# Exercise
Return the rows starting at the line that contains "is (577, 643)." and ending at the last line of the rows, copying each line exactly.

** Stored data follows **

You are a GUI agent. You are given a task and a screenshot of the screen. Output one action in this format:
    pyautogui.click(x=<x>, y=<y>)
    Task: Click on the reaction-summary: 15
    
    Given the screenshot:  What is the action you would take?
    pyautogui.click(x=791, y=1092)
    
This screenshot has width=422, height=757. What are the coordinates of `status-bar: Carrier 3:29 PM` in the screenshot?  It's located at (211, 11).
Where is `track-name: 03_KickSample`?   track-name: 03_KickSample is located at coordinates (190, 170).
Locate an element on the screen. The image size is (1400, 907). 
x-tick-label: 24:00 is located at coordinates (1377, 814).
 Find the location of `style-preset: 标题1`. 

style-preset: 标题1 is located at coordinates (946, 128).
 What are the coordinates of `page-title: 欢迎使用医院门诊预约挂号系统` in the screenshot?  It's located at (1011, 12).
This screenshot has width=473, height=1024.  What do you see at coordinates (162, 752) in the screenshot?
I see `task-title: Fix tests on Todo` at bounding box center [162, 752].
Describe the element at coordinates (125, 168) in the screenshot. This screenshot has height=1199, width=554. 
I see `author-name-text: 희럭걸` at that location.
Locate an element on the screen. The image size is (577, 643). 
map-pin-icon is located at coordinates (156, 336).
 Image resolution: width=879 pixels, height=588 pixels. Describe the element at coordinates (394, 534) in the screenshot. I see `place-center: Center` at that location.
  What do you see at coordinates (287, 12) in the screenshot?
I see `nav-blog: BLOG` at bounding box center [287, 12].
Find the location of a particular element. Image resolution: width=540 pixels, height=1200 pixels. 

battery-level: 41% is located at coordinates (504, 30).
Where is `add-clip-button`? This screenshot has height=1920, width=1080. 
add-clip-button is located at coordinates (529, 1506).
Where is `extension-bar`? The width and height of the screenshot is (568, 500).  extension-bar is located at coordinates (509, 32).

** End of Stored data **

# Exercise answer
Locate an element on the screen. The image size is (577, 643). 
map-pin-icon is located at coordinates (156, 336).
 Image resolution: width=879 pixels, height=588 pixels. Describe the element at coordinates (394, 534) in the screenshot. I see `place-center: Center` at that location.
  What do you see at coordinates (287, 12) in the screenshot?
I see `nav-blog: BLOG` at bounding box center [287, 12].
Find the location of a particular element. Image resolution: width=540 pixels, height=1200 pixels. 

battery-level: 41% is located at coordinates (504, 30).
Where is `add-clip-button`? This screenshot has height=1920, width=1080. 
add-clip-button is located at coordinates (529, 1506).
Where is `extension-bar`? The width and height of the screenshot is (568, 500).  extension-bar is located at coordinates (509, 32).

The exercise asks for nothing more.